Inoltre, il concetto di "cose che, per la loro qualità o per la condizione di chi le offre o per l'entità del prezzo, inducano a ritenere che siano state violate le norme in materia di origine e provenienza dei prodotti ed in materia di proprietà industriale", integra una specificazione di quello di "cose provenienti da un qualsiasi delitto" di cui al l'art. 648 c.p..

Infine, nell'illecito amministrativo la formula relativa alla modalità dell'acquisto che doveva avvenire "senza averne prima accertata la legittima provenienza" è stata eliminata dal legislatore, con la conseguenza che l'illecito amministrativo si può configurare qualunque sia l'atteggiamento psicologico del soggetto agente, poiché la semplice formula "inducano a ritenere" è idonea a comprendere sia il mero sospetto che la piena consapevolezza della provenienza illecita del bene acquistato.

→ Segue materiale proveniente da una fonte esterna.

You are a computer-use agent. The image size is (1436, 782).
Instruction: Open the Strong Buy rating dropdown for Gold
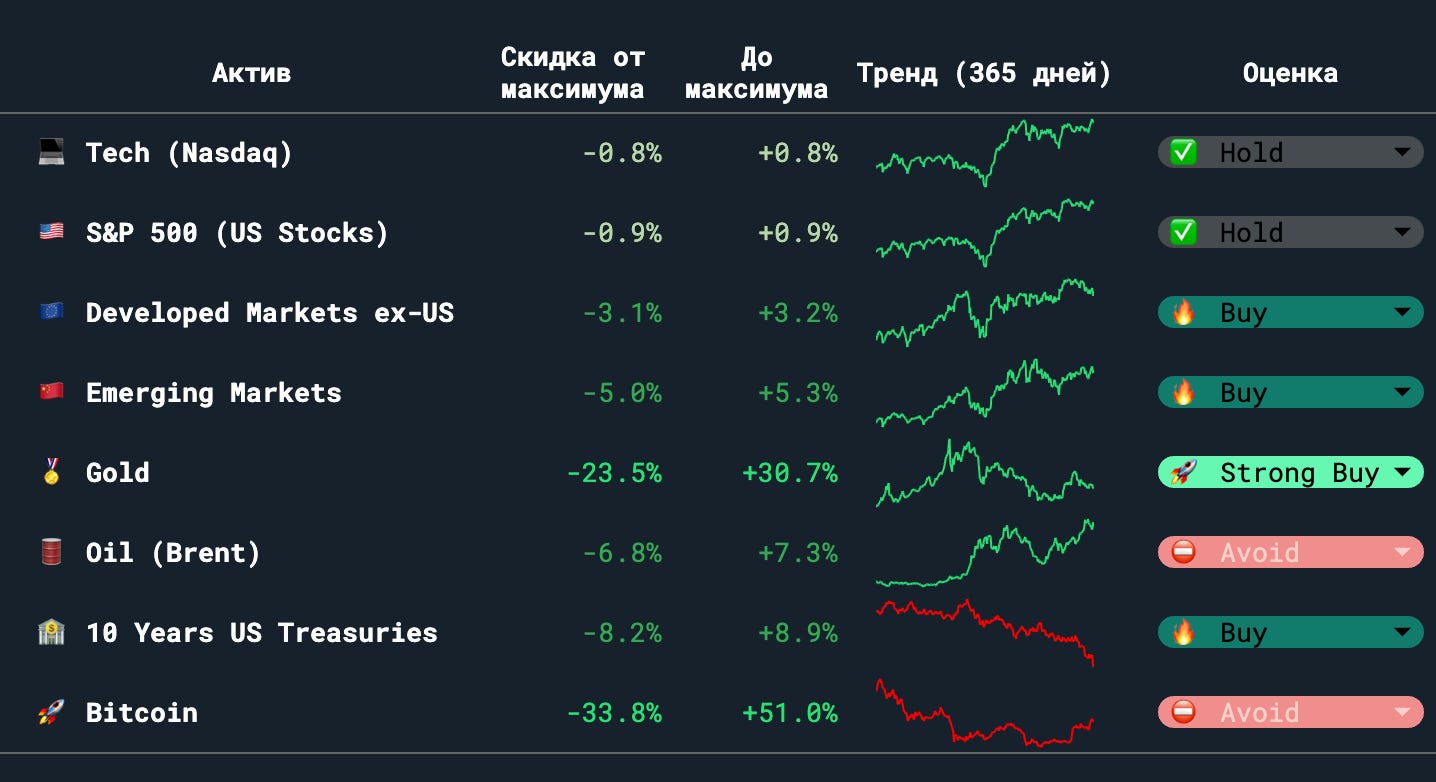tap(1290, 472)
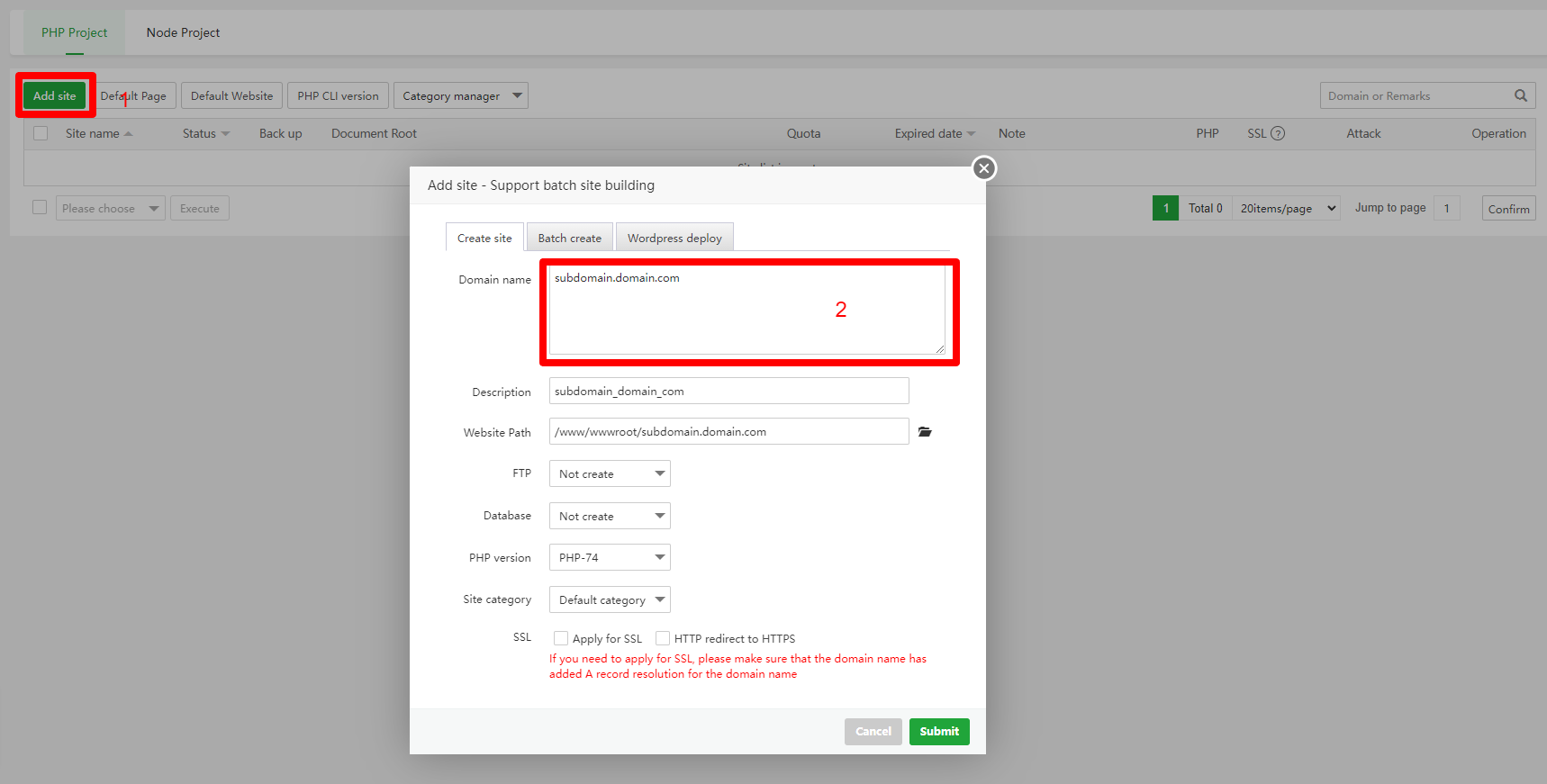Switch to the Node Project tab
This screenshot has height=784, width=1547.
183,32
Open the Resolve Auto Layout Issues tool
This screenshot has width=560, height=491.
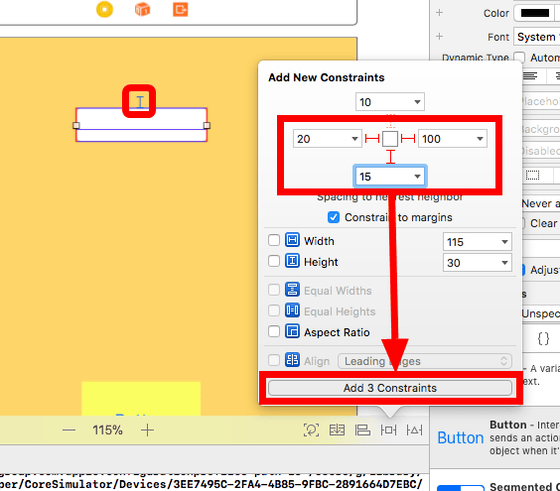(x=414, y=430)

Il rapporto di specialità, pertanto, sussiste sia rispetto al delitto che alla contravvenzione del codice penale, atteso che secondo l'art. 3 della n. 689 del 1981 nelle violazioni cui è applicabile una sanzione amministrativa ciascuno risponde della propria azione od omissione, cosciente e volontaria, sia essa dolosa o colposa.

Alla luce delle considerazioni illustrate, le Sezioni Unite della Cassazione Penale, con sentenza 8 giugno 2012, n. 22225, hanno enunciato il seguente principio di diritto:

"L'acquirente finale di un prodotto con marchio contraffatto o comunque di origine e provenienza diversa da quella indicata risponde dell'illecito amministrativo previsto dal D.L. 14 marzo 2005, n. 35, conv. in l. 14 maggio 2005, n. 80, nella versione modificata dalla l. 23 luglio 2009, n. 99, e non di ricettazione (art. 648 cod. pen.) o di acquisto di cose di sospetta provenienza (art. 712 cod. pen.), attesa la prevalenza del primo rispetto ai predetti reati alla luce del rapporto di specialità desumibile, oltre che dall'avvenuta eliminazione della clausola di riserva "salvo che il fatto non costituisca reato", dalla precisa individuazione del soggetto agente e dell'oggetto della condotta nonchè dalla rinuncia legislativa alla formula "senza averne accertata la legittima provenienza", il cui venir meno consente di ammettere indifferentemente dolo o colpa".